Provided text:
# # # #

Gabby Kessler

Personal information
- Full name: Gabrielle Lorraine Kessler
- Birth name: Gabrielle Lorraine Seiler
- Date of birth: September 14, 1994 (age 31)
- Place of birth: Fort Hood, Texas, United States
- Height: 1.65 m (5 ft 5 in)
- Position: Midfielder

Youth career
- 2010–2013: McIntosh High School
- Concorde Fire Elite

College career
- Years: Team / Apps / (Gls)
- 2013–2014: Georgia Bulldogs / 40 / (10)
- 2015–2017: Florida Gators / 46 / (7)

Senior career*
- Years: Team / Apps / (Gls)
- 2019–2020: Portland Thorns FC / 15 / (0)
- 2021: Houston Dash / 24 / (2)

International career
- 2011–2012: United States U-18
- 2015: United States U-19
- 2013: United States U-20
- 2015–2017: United States U-23

= Gabby Kessler =

American soccer player (born 1994)

Gabrielle Lorraine Kessler (born September 14, 1994) is an American former professional soccer player who last played for Houston Dash of the National Women's Soccer League (NWSL). She also played for Portland Thorns FC.

==Early life==
Kessler was born in Texas, but was raised in Peachtree City, Georgia, alongside her older brother Zack. Kessler was an impressive multi sport athlete. During high school she was an excellent two-sport athlete in both basketball and soccer. As a basketball player Kessler was a four-year varsity player who broke the all-time scoring record of McIntosh High School with 2003 points. She was also an excellent soccer player and four year varsity player who made the 2012 NSCAA Girls High School All-America Team and NSCAA Georgia Girls State Player of the Year. She finished her high school career ranked 11th nationally by TopDrawer Soccer. Kessler ultimately chose to play soccer in college.

# # # #

Given material:

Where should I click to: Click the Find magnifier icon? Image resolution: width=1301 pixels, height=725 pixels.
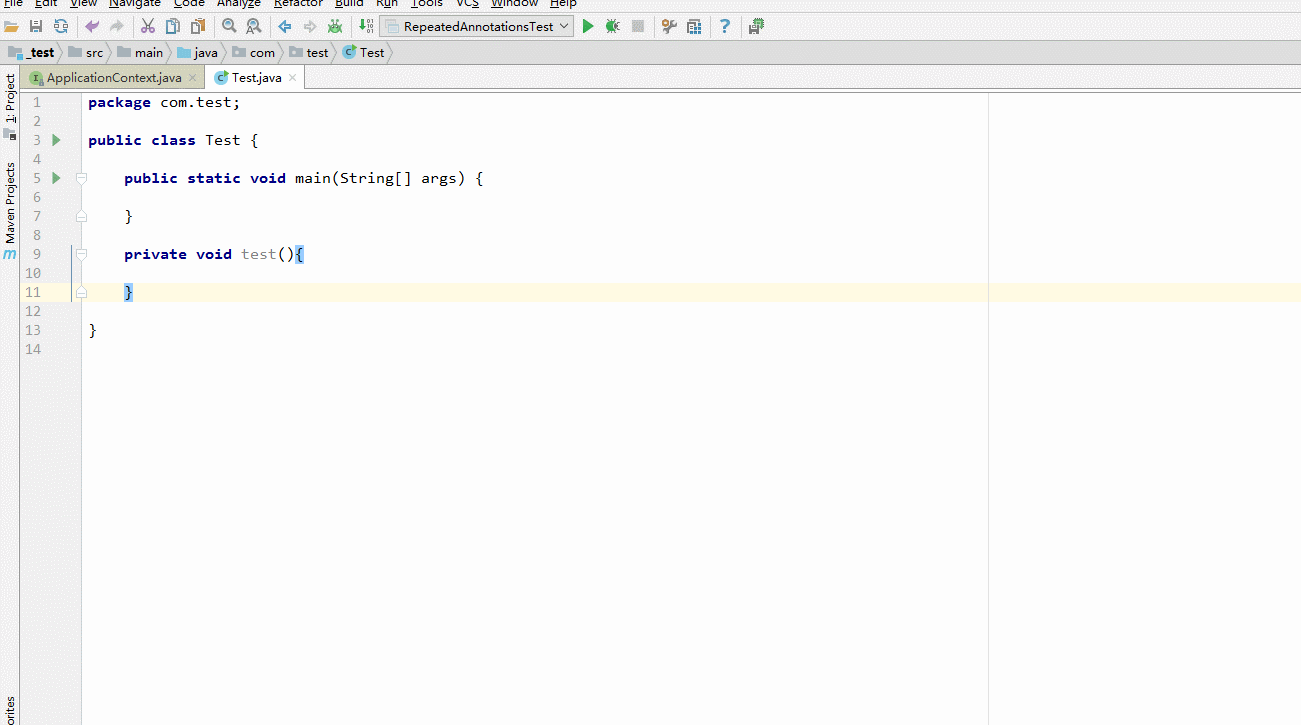pyautogui.click(x=229, y=26)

# # # #

Task A:
Answer these questions about the article on Gabby Kessler, each on its own line.
(i) What is her birth name?
(ii) How many points did she score as a basketball player at McIntosh High School?
(iii) Which team did she play for in 2021?
Task B: Write the next part of the article on Gabby Kessler, picking up after its final sentence.

Result A:
(i) Gabrielle Lorraine Seiler
(ii) 2003 points
(iii) Houston Dash

Result B:
==College career==
===University of Georgia, 2013–2014===
Kessler started her college career at the University of Georgia. During her two years with the Georgia Bulldogs she made 40 appearances and finished with 10 goals and 11 assists. She was named Georgia's Rookie of the Year in 2013. She also made the All-SEC First-Year Honor Roll her freshman year. During her sophomore year at Georgia Kessler was named Georgia's Most Valuable player, she was also named to the NSCAA All-South Region second team, the All-SEC First Team, the SEC Academic Honor Roll and was nominated for the MAC Hermann Trophy.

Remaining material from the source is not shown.